Today, the curriculum in Massachusetts high schools lacks a critical base of financial education. We do an excellent job of educating students to write, understand statistics and math, world history and civics, and complex science relationships; however, we have neglected to educate them as to how money works and how to make good decisions with their money. Managing money can be just as confusing and complicated as science or math for many, and the cost of this lack of knowledge can be very high. Poor decisions with money multiply and the cost can be staggering to some individuals. Many young people dig themselves into a financial hole that becomes very difficult to exit over time.

At Salem High School, students have the option to choose an elective course that allows them to build their knowledge of money and how investing works. This is wonderful for those who take the course, however, only about 10 percent to 15 percent (my estimate) of high school seniors enroll in this course, and most graduate without any exposure to this critical knowledge. The basic financial skills high school seniors need to be exposed to is as follows:

What is money and how do you manage it?

How do you balance a checkbook?

What are bank fees, overdrafts charges?

What does it mean to borrow money?

What is the difference between daily interest, weekly and monthly interest rates?

What is the concept of compound interest?

What are the basics of having a credit card?

How does the stock market work?

How does one invest in a stock or a bond?

What mistakes should investors avoid?

We are speaking out now on behalf of the hundreds of seniors who graduate each year from 12 years of education in Salem and across Massachusetts without adequate financial education.
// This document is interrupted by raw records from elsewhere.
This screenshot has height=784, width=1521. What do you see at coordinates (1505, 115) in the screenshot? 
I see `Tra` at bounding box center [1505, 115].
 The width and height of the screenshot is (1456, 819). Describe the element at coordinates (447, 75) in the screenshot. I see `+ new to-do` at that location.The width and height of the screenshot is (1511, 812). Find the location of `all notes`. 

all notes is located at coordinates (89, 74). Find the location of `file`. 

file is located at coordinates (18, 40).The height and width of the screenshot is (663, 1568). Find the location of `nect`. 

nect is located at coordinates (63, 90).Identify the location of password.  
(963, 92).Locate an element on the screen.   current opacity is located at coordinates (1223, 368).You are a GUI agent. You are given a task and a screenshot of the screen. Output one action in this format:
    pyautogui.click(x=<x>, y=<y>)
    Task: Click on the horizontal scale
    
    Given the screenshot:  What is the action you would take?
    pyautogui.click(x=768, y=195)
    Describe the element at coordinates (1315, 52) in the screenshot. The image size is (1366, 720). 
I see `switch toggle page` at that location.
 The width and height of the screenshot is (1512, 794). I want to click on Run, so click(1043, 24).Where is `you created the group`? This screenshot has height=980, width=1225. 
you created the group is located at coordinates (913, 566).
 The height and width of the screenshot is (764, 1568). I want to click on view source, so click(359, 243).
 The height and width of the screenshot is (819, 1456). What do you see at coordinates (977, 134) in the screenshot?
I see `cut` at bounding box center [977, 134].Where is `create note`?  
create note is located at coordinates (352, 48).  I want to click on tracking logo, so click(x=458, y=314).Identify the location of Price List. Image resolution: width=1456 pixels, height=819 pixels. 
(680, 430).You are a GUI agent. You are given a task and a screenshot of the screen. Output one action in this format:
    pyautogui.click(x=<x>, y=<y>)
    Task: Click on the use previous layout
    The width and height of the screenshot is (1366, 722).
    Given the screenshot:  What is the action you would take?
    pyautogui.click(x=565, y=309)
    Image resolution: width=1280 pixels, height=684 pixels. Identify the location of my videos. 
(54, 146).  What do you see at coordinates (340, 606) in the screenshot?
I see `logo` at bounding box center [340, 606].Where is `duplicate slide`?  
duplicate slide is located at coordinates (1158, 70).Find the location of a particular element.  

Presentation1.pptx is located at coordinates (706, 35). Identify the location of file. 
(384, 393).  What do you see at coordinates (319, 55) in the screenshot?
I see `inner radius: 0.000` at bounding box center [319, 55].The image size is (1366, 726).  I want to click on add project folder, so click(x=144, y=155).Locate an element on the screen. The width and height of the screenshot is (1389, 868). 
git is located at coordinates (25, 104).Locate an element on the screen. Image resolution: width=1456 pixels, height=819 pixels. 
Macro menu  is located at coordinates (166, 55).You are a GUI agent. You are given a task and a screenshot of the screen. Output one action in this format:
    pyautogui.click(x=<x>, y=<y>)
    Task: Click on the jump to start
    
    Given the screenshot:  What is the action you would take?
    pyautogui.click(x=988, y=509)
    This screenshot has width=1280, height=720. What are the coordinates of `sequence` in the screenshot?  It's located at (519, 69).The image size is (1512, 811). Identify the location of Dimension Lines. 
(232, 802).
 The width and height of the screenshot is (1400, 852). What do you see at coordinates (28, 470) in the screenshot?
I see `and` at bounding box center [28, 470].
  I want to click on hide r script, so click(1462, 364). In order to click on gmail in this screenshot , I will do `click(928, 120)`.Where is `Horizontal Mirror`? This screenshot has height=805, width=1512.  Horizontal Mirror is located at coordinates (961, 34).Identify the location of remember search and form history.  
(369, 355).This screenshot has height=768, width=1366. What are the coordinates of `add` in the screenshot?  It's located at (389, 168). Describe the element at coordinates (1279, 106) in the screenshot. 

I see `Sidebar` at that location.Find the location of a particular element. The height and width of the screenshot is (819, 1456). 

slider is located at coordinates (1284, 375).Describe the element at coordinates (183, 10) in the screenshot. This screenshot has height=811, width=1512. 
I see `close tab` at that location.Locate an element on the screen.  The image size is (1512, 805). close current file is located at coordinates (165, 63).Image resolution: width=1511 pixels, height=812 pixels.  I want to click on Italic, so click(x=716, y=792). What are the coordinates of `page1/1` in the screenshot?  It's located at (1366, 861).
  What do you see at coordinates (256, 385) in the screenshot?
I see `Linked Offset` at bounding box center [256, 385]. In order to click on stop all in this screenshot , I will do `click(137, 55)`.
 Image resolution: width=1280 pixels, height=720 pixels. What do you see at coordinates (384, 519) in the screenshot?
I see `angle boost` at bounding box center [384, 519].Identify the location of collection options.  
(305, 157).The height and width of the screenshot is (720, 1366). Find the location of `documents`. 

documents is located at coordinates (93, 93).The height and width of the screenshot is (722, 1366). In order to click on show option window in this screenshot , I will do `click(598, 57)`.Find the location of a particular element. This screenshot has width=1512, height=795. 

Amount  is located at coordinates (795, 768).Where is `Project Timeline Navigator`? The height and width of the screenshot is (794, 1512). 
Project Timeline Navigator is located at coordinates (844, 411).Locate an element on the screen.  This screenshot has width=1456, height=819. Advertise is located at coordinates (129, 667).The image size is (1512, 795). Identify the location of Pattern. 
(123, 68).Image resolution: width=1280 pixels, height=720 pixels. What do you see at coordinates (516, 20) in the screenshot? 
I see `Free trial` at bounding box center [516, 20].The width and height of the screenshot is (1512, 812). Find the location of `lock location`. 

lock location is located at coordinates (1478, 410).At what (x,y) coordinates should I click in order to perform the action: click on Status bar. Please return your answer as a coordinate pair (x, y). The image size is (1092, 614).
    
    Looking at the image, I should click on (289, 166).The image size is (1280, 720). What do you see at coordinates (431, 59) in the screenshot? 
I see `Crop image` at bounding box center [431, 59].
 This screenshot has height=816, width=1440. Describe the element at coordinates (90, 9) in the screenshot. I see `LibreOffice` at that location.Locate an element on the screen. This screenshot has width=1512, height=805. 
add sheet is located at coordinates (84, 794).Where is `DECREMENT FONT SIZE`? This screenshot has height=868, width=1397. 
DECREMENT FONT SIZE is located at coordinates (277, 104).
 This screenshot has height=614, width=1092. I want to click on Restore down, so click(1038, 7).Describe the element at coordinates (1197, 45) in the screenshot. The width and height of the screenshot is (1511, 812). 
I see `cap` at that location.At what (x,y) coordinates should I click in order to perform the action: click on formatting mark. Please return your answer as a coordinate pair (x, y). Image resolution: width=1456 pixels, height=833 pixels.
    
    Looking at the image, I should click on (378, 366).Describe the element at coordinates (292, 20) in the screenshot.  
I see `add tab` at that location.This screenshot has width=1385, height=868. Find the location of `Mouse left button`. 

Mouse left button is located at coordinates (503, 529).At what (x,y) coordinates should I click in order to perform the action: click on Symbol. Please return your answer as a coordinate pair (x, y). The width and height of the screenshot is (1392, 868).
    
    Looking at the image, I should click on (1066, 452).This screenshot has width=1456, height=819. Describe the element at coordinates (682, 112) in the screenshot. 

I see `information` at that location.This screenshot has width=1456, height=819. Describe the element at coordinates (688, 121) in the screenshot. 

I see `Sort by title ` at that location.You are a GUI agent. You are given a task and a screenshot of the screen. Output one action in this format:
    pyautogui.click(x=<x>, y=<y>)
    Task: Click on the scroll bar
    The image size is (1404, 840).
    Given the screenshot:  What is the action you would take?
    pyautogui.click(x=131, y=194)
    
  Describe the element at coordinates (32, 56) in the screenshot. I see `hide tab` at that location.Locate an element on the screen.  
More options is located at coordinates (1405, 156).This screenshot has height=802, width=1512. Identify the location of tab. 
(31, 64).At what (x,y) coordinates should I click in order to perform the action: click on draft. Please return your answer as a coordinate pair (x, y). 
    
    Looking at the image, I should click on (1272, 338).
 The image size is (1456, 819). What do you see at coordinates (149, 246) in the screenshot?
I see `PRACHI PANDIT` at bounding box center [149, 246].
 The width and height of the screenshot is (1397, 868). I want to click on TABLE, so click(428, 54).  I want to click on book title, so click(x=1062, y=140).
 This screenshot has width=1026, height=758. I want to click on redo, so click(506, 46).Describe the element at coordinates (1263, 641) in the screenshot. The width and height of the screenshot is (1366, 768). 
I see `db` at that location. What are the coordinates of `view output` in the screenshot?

We place a high value on traditional education; however, one very basic education component of money and financial literacy is ignored. We are asking the Salem school system and, eventually, the state of Massachusetts to correct this deficiency and institute a mandatory course of education that will create a base level of financial literacy that must be taken before a student graduates. We believe it would be possible to teach most of this curriculum in a full one-semester course. It should optimally be hands-on education that uses as many real-world experiences as possible.